I realize Best Buy can be attractive for its financing options, but for any of those models, I would advise doing a google search to see what other sub-models may exist out there and then what the price points are. Based on your link and reviewing just the 1000-1250 models, my knee-jerk response is:
No to Sony, Samsung, HP and Acer based on reputation.
No to Alienware for the reason stated above -- it's re-badged Dell.
Unsure of Lenovo as I wasn't aware they entered the gaming market.
For Asus, on a quick google search, I see several variants of the g750 (JM, JX, JH, JB, JZ) -- some more standard than others. I'm not going to dig through the research.
Also, before buying, make sure you go look at a display model. 15.6 vs 17.3 for screensize makes a difference as does whether it is a glossy or matte.

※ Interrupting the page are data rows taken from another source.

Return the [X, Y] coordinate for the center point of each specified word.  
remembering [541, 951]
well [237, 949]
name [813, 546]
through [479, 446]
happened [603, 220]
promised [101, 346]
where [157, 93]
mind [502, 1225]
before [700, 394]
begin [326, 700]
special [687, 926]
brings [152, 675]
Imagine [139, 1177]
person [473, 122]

Keyboard layout and feel will be important too.
I use the Lenovo Y510p with i7-4702 16gb ram GT755M SLI and 1TB HDD (+8GB SDD...lol?). Game runs smooth at Ultra but one thing I'd like to note is the fact that the hdd is very very slow (no experience with other laptops as this is my first one). I'd definitely recommend this laptop but only if you can afford an SSD to switch over the HDD immediately.